The Wikipedia entry on symmetric matrices might be useful.

http://en.wikipedia.org/wiki/Symmetric_matrix

In particular note, part way down the page:

"Every real non-singular matrix can be uniquely factored as the product of an orthogonal matrix and a symmetric positive definite matrix, which is called a polar decomposition. Singular matrices can be also factored, but not uniquely."

 

[3.14159potato26]

The Wikipedia entry on symmetric matrices might be useful.

http://en.wikipedia.org/wiki/Symmetric_matrix

In particular note, part way down the page:

"Every real non-singular matrix can be uniquely factored as the product of an orthogonal matrix and a symmetric positive definite matrix, which is called a polar decomposition. Singular matrices can be also factored, but not uniquely."

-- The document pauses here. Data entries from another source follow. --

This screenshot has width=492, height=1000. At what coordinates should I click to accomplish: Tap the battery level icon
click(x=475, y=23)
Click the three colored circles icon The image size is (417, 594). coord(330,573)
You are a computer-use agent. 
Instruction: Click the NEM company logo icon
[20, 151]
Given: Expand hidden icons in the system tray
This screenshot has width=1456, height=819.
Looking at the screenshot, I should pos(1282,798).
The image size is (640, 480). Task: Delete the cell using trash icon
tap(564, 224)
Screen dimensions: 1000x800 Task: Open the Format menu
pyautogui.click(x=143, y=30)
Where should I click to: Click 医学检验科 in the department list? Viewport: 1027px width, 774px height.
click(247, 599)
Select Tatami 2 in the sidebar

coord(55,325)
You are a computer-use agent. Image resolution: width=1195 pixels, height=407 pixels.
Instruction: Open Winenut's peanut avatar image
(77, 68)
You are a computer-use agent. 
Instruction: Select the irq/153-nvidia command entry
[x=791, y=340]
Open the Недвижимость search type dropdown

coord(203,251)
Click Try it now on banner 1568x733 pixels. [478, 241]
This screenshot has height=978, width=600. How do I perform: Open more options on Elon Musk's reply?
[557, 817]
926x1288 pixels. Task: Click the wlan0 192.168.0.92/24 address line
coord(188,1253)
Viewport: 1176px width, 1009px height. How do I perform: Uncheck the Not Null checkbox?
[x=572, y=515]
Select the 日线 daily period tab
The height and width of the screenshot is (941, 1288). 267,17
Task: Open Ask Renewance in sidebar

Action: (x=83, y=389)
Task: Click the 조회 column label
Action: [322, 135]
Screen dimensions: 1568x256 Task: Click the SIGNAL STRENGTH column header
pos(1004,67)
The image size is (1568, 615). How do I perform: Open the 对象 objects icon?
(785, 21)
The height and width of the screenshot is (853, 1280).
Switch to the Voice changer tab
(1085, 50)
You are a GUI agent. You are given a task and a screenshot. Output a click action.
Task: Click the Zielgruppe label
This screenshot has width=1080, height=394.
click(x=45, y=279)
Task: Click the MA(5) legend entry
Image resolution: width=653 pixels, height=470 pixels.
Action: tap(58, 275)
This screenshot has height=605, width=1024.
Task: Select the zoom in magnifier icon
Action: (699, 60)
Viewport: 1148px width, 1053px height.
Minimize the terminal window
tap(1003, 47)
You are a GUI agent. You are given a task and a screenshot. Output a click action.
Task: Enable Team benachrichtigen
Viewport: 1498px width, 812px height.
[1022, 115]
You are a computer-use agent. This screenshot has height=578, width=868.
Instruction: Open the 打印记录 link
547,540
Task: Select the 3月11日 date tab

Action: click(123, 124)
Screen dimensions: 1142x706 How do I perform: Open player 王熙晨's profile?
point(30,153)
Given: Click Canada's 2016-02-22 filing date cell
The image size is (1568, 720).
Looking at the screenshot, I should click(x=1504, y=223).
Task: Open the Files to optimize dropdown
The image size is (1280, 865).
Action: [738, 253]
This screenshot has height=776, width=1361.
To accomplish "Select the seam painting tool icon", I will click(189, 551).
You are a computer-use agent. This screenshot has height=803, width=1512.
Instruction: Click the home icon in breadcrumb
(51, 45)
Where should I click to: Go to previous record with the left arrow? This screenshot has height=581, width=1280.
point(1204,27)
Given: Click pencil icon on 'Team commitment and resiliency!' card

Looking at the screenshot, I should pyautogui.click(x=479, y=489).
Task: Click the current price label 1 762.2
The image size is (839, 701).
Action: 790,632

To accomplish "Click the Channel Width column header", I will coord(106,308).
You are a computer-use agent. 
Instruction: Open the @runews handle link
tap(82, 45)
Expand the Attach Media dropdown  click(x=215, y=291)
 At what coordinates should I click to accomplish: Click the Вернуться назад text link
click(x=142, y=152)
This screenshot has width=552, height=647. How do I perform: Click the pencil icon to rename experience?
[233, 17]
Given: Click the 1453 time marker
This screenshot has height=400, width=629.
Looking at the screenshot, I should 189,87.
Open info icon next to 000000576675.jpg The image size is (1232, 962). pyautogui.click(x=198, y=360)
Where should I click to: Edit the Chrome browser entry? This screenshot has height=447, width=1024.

xD....i'm not up to that level yet, have mainly been concentrating on algorithms (i.e. direct/iterative methods for solving systems of linear equations), but thanks anyways, i'll try to look through it when i'm free.

 

[3.14159potato26]

Um...yeah, but consider the following:
Let A be the (non-symmetric) matrix:
{0 4}
{1 0}
The characteristic polynomial is (t - 2)(t + 2), therefore t = -2,2.
Eigenvectors are given by the equation:
{t -4}{a} = 0
{-1 t}{b}
Solving it generally gives the eigenvectors as x = (-2b,b) and (2b,b), which are not perpendicular (use multiplication of gradients to diff points != -1). Therefore, A is not symmetric.
But by applying a row interchange to A:
{1 0}
{0 4}
gives a symmetric matrix.
The characteristic polynomial is (t - 1)(t - 4), therefore t = 1,4.
Solving the equation for eigenvectors gives x = (k,0) and (0,k), which are perpendicular. Therefore, it is symmetric.
So, the original question was if you could tell if transforming one non-symmetric matrix using elementary row/column operations (row interchange in this case) in any way could give you a symmetric matrix. Since the eigenvectors/eigenvalues are changed if you use elementary row/column operations, you can't tell if one matrix can be made into a symmetric one by calculating eigenvectors/eigenvalues.